Steven Noels wrote:
On 20 Apr 2005, at 00:20, Ross Gardler wrote:

ok, you mean replacing the SVN repository and only use Daisy?

The content for our site needs to be in SVN. That's how the ASF and board maintain their oversight, they know where to look for IP 'owned' by Apache. If we start storing it elsewhere, we remove the ability for Apache members to know where ASF content is.


OK


I don't know of any "regulation" in this perspective, other than that PMCs are required to provide oversight for the projects they're managing, and that ideally, this should be done using "familiar" tools like mailing lists & SVN.

Yup.

Given the abundance of tools for managing website content, I think the only remaining common denominator is: the de-facto standard "site publishing protocol" is committing a bunch of HTML files into an SVN repo.

Well, there's either committing source documents + tools and notes on building, or committing the HTML files. Either can work, even with a wide range of tools.

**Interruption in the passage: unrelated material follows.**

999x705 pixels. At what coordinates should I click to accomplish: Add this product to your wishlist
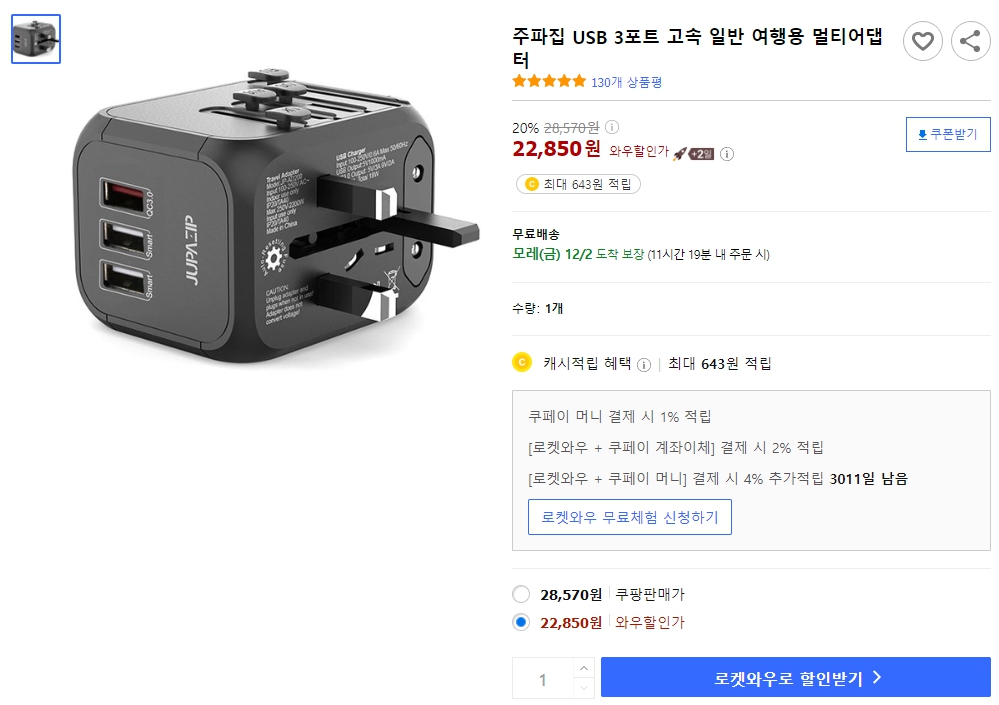pyautogui.click(x=922, y=41)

There's a difference between storing site content in SVN, and how you manage site sources. I'm not advocating one scenario or another, but as long as the sources are properly oversighted due to mailing lists notifications, I reckon the requiredness of SVN is only because that's the common denominator in case of calamities: when site sources are stored in SVN, people can easily resurrect a site in case servers are swapped around. If the SVN repo isn't wedged, of course. ;)

See, I can't give a clear explanation of why SVN is required in this picture, it just feels to me that it is. You're right that mailing list notifications are an important part of the picture too.


Personally, I would prefer it that source content goes into SVN, rather than HTML, as the source is more useful long-term. However, so long as _something_ is there, I'm happy!